Wikipedia:Bots/Requests for approval/SmackBot 35
- The following discussion is an archived debate. Please do not modify it. To request review of this BRFA, please start a new section at WT:BRFA. The result of the discussion was Approved.
Operator: Rich Farmbrough (talk · contribs)
Automatic or Manually assisted: Automatic
Programming language(s): Perl/AWB
Source code available: AWB/Perl no.
Function overview: Canonicalise clean up tags to enable dating
Links to relevant discussions (where appropriate): N/A
Edit period(s): Continuousish
Estimated number of pages affected: 0 - this will only be done on pages already being edited.
Exclusion compliant (Y/N): N
Already has a bot flag (Y/N): N
Function details: For some, most or all maintenance tags (templates) on the page the following will be done:
- removal replacement and reduction of leading, inter token and trailing spaces and underscores to the minimum number of spaces required.
- removal of leading :, msg:, template: Template: Msg:
- Replacement of some all or any template names listed on the what links here (redirects only) page by the template name as shown at the top of the page
- Replacement of a large variety of mis-spellings of "date", together with known aliases of date that are not parameters of the templates
- Replacement of a large variety of mis-spellings, abbreviations and translations of month names within the date parameter
- Replacement of a modest variety of mis-formattings, abbreviations of years within the date parameter
- Removal of un-desirable date components (time, day of week, day number time-zone etc)

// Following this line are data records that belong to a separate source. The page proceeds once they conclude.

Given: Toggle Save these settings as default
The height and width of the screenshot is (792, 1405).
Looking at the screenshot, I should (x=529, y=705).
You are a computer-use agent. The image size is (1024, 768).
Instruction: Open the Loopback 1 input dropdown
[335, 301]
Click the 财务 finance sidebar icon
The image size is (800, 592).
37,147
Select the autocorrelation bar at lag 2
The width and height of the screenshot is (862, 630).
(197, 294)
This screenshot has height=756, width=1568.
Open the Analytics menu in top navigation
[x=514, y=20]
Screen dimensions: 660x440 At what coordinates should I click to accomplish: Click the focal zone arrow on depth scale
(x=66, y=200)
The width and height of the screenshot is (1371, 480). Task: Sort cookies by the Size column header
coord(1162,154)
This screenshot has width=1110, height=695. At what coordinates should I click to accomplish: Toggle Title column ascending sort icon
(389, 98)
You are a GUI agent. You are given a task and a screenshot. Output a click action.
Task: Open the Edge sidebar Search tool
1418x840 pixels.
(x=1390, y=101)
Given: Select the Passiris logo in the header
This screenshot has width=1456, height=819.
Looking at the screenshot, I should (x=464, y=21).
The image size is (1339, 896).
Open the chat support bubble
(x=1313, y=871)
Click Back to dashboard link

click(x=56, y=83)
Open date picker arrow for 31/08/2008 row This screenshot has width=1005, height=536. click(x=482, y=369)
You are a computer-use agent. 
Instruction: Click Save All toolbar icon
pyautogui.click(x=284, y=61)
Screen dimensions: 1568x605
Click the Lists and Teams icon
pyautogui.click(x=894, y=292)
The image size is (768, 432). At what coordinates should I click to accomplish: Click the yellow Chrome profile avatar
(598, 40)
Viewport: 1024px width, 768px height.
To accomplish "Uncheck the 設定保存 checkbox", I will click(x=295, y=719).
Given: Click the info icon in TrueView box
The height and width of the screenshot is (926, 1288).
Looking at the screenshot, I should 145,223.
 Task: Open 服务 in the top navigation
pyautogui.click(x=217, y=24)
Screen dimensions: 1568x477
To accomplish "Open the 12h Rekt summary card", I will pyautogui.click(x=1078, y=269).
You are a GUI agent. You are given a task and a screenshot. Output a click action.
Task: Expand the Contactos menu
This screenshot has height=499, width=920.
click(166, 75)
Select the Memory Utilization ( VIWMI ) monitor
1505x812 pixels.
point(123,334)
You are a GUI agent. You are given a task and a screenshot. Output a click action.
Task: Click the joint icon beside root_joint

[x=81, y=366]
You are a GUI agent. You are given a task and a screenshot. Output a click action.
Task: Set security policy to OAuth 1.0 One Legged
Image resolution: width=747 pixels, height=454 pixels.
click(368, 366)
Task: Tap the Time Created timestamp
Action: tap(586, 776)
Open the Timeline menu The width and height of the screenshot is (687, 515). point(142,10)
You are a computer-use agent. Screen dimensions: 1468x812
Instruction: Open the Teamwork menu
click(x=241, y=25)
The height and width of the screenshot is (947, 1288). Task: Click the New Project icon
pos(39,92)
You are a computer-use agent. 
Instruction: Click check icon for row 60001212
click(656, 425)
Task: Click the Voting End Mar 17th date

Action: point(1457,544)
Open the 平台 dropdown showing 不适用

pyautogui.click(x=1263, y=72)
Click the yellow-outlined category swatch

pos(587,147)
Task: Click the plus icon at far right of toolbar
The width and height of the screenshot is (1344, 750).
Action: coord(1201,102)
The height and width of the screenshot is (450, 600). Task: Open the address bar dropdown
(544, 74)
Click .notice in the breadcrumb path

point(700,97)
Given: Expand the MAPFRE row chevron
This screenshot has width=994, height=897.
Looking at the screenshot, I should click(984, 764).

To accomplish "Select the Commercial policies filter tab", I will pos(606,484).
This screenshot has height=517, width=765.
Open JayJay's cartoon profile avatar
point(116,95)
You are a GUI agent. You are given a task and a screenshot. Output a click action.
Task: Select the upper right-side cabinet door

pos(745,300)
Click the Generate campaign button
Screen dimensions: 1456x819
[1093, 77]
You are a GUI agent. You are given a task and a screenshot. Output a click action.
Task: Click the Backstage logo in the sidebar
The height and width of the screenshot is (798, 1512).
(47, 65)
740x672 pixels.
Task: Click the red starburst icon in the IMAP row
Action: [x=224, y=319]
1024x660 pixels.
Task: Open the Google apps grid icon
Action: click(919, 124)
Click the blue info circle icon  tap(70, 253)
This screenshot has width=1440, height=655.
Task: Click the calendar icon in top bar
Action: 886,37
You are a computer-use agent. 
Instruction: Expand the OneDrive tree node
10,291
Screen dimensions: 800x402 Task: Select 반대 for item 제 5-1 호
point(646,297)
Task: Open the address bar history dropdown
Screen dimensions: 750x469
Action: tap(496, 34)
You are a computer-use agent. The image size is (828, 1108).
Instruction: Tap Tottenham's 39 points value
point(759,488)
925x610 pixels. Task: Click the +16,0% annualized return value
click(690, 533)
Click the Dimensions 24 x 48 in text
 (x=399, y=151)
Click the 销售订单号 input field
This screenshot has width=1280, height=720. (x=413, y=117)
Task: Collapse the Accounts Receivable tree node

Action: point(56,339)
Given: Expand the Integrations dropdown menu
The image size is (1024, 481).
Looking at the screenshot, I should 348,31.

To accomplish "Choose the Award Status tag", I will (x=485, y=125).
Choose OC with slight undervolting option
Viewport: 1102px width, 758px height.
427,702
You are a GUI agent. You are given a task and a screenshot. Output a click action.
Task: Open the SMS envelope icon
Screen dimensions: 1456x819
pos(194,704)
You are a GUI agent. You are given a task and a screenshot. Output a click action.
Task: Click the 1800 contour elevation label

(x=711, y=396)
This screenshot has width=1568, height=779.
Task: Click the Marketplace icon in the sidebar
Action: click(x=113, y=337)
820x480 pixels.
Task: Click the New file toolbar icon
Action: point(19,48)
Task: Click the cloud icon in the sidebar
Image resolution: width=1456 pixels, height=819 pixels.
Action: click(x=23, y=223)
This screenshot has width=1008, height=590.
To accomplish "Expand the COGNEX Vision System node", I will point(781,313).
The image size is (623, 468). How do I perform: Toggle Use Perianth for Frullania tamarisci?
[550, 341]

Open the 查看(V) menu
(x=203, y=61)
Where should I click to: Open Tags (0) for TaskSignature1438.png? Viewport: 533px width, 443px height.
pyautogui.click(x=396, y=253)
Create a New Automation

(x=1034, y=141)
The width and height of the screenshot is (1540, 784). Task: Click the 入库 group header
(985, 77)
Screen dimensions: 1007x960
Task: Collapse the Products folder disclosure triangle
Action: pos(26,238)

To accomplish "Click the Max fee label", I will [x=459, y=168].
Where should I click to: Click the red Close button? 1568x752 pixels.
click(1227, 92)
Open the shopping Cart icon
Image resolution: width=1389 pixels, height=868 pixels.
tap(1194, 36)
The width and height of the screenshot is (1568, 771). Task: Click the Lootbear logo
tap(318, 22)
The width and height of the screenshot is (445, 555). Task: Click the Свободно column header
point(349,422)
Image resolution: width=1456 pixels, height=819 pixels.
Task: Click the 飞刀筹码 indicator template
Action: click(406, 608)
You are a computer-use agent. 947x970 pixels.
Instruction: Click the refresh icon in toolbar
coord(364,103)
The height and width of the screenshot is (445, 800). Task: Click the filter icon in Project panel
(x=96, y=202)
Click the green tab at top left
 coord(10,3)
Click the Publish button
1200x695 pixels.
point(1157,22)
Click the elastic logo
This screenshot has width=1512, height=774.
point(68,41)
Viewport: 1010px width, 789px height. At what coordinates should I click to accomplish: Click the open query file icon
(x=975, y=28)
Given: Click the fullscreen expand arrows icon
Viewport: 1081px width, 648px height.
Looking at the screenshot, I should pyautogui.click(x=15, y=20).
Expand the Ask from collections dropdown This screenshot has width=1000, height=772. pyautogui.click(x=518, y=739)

- Rearrangement of components into monthname 4-digit-year
- Removal of duplicate date parameters
- Removal of certain cruft, vandalism and errors from date parameters
- De-substituting of the template
- Replacement of invalid dates with the current date
For clarity maintenance tags excludes infoboxes, cite templates, navboxes, succession boxes, interwiki sister links (commons, wikitionary, wikisources etc.), portal boxes, convert, language, mark-up and formatting templates: to these only the rule 2 above will be applied.
In addition:
- Mis-spellings of Subst:, use of various DATE/Date templates, substituting of templates such as "fact now", removal or corrections of copy-pastes from template documentation which break the intended syntax and other multifarious, nefarious and toothfarious errors.
- Special re-arrangement and re-formatting where required of dated maintenance templates that do not use a date= parameter
- Certain limited conversions between section versions of templates and templates with a section (list, table...) parameter
- Certain limited conversions between non-stub and stub versions of cleanup templates.
- Certain limited conversions between BLP and non BLP versions of templates.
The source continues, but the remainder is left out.